Para melhor definirmos o que vem a ser a economia do suplemento segue a

explicação abaixo:

Para Bakthin quem faz a ligação entre significado e significante é o usuário,

dependendo da ordem histórica e social. Por exemplo, casa (significante) terá

diferentes significados em diferentes épocas, contextos sociais, etc. Antes de

chegarmos ao significado precisamos lembrar o espaço social, a ideologia. Este é o

espaço da anterioridade. Não devemos confundir signo lingüístico com símbolo.

Símbolo não pressupõe outros significados. É convencional, pois não depende de

interpretação. É uma convenção social, fixo, estável e imutável. Já o signo é aberto,

mutável e depende da ideologia. A identidade é como o signo, ela pode mudar.

Saussure havia dividido o signo em significado/significante sem possibilidade de

divisão – ao se deparar com uma palavra, ela chama à consciência um determinado

significado. Derrida negara essa separação como se fossem dois pólos separados

afirmando que o significado não existe em si.
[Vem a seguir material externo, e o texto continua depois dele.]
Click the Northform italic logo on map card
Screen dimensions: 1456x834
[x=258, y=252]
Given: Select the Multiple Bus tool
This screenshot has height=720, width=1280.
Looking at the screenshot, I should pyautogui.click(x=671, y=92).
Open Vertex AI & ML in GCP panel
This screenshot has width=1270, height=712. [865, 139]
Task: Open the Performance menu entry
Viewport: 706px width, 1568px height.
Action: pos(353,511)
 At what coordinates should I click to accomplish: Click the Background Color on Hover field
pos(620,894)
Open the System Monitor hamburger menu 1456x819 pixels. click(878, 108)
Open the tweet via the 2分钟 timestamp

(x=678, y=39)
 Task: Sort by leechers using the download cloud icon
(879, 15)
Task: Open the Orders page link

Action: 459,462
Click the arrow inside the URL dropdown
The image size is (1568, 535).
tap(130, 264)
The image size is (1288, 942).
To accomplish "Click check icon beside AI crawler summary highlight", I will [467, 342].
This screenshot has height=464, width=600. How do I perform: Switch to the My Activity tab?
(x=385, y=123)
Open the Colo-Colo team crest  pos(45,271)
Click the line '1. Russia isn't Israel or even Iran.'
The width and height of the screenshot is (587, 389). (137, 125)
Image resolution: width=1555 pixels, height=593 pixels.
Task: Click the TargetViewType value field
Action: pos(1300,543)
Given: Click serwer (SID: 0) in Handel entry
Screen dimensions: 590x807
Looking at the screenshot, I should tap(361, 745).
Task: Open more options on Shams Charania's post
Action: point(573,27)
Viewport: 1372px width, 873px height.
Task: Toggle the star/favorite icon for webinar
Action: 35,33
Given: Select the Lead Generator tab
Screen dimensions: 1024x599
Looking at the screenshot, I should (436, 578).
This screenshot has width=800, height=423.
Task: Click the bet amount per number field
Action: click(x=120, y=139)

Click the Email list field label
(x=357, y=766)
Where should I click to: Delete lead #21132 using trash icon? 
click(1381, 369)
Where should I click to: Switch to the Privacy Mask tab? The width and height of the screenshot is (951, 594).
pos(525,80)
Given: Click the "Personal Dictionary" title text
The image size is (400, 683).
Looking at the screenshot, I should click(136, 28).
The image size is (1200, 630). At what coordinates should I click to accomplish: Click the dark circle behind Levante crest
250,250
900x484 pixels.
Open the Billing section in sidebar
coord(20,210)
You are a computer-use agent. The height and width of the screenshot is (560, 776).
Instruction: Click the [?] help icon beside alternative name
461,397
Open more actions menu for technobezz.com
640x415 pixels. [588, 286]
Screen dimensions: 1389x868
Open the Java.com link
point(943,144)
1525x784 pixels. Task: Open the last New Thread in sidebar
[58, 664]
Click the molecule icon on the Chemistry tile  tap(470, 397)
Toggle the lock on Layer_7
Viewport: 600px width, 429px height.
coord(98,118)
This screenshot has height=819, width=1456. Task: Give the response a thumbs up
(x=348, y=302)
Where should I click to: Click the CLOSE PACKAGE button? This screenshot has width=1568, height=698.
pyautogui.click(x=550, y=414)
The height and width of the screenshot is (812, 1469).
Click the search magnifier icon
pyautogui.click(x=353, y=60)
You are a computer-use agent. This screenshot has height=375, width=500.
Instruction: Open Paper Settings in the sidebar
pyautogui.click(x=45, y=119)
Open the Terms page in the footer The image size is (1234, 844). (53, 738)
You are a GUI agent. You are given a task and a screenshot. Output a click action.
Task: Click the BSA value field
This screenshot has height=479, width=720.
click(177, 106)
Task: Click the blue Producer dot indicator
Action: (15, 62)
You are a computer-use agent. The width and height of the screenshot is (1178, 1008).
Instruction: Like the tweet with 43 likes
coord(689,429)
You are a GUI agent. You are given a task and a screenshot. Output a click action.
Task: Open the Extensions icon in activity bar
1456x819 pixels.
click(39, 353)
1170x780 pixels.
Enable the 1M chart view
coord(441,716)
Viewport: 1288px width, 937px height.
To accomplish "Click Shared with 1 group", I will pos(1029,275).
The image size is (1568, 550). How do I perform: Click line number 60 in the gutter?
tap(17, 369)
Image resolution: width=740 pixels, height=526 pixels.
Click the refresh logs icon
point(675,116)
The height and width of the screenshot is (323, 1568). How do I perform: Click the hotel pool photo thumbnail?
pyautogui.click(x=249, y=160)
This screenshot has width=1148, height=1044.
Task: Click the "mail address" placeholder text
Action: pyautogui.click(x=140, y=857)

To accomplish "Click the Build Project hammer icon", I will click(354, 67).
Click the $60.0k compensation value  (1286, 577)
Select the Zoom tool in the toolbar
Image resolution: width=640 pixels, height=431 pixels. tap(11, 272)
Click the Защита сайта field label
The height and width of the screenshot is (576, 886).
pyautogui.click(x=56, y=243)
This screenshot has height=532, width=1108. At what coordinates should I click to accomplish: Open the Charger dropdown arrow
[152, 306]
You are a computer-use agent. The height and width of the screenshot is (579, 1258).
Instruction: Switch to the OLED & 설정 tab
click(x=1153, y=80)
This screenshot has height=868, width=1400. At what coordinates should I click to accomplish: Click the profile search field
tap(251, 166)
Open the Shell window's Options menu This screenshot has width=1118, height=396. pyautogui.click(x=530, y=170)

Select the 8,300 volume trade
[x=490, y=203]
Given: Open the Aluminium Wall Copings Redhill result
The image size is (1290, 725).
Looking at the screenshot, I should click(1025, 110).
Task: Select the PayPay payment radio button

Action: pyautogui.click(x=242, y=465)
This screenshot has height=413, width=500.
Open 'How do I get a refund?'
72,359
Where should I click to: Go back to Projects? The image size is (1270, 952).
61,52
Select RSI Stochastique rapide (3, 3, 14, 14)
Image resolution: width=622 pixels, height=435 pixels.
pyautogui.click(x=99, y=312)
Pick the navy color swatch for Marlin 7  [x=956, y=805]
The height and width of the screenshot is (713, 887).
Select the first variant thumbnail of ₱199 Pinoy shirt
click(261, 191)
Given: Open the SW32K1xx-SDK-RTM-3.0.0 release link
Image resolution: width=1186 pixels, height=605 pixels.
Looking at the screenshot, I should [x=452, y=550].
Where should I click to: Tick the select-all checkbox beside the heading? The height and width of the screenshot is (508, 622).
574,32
Fazendo uma associação entre a economia do suplemento e o conceito de

Bhabha encontramos três momentos da colonização. No primeiro momento, ao

deparar-se com a rejeição, o colonizado tenta igualar-se ao colonizador, que

ridiculariza esta tentativa. Depois vem a fase da vingança, com um discurso

semelhante ao do colonizador. E por fim o equilíbrio em que o colonizado percebe

que não existe essência, ele é híbrido.

3 Idem.

4 BHABHA, Homi. DissemiNation: Time, narrative and the margins of the modern nation. In: ________. The

Location of Culture. Routledge, 1994. p 40-65.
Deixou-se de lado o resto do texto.